The complaints were recently filed in Ireland against Facebook and Apple, in Luxembourg against Skype and Microsoft, and in Germany against Yahoo. The complaints are directed at the companies’ European subsidiaries.
The Austrian student group Europe-v-Facebook.org said that while the Prism scandal is playing out in the U.S., “most of the involved companies conduct their business through subsidiaries in the EU in order to avoid U.S. taxes.” This means that the companies must abide by European privacy laws, the group said.
The basis of the group’s complaints concerns how the companies export their user data back to their U.S. counterparts. When a European company sends that data back to its U.S. parent company, that is considered an “export” of the data, the group said, which is only allowed if the subsidiary can ensure an “adequate level or protection” in the foreign country, the group said Wednesday in a statement.
However, “after the recent disclosures on the Prism program, such trust in an ‘adequate level of protection’ by the involved companies can hardly be upheld,” the group said.
In their privacy policies, some of the largest tech companies say that they will share users’ personal information to meet applicable laws, regulations, legal processes or enforceable government requests.
Since Prism’s revelations have ripped trough the technology industry and the privacy landscape more broadly, companies like Facebook, Google, Twitter and Microsoft have called for greater transparency in disclosure of data on government requests for customer information.
Yahoo, for instance, has since disclosed some of its user data requests, but companies have had a harder time clearing the way to specifically reveal requests made under the Foreign Intelligence Surveillance Act (FISA), which has been at the center of the Prism controversy.
“For European subsidiaries of the involved companies, American ‘gag order’ does not apply,” the student group said Wednesday, adding, “in contrast to that, the companies are even under an obligation to tell the truth under European proceedings.”

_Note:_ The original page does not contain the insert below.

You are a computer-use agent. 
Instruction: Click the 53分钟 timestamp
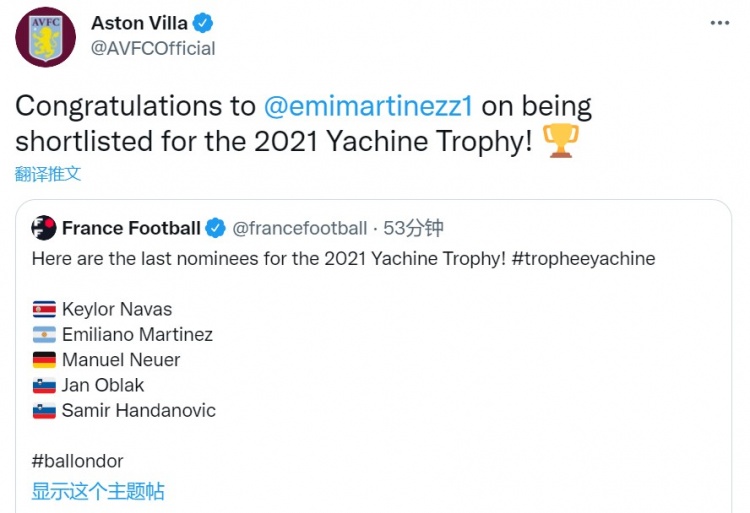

Germany, Luxembourg and Ireland must now decide whether it is legal for European companies to mass-transfer personal data to a foreign intelligence agency, the group said.

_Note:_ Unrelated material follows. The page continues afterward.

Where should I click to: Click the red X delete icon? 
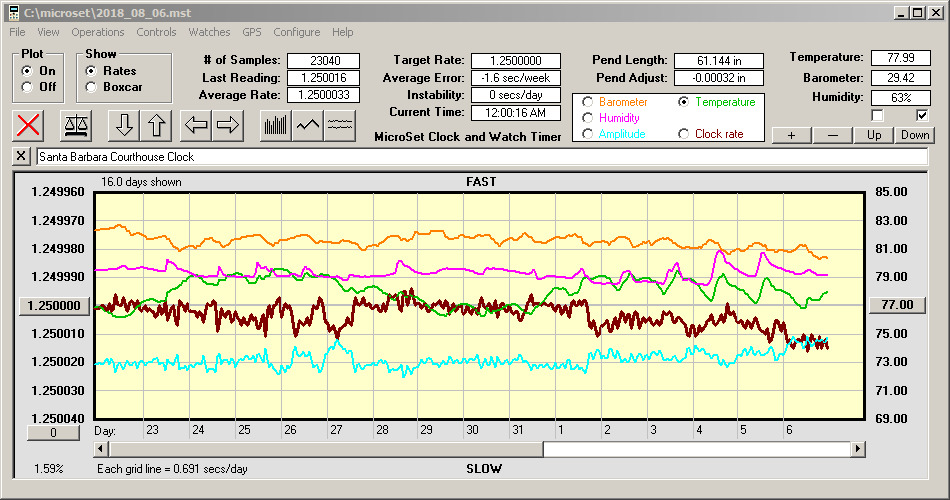click(30, 125)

“We want a clear statement by the authorities if a European company may simply give foreign intelligence agencies access to its customer data,” it said.
“If this turns out to be legal, then we might have to change the laws,” it added.
In recent weeks, Europe’s justice commissioner has pledged that Europeans’ rights would not be sacrificed for U.S. national security.
The student group also seeks more clarity from the tech companies on how they handle users’ personal data under European procedures.
Facebook, Apple, Microsoft, Skype and Yahoo could not be immediately reached to comment on the complaints.
In 2006, E.U. data protection authorities already decided in a case involving the payment processor Swift that a mass transfer of data to the U.S. authorities is illegal under EU law, the student group said.
Google and YouTube were not included in the first round of complaints, the group said, because they do not use European intermediaries.
“But since Google has data centers in Ireland, Belgium and Finland, we can take similar actions on a slightly different path,” they said.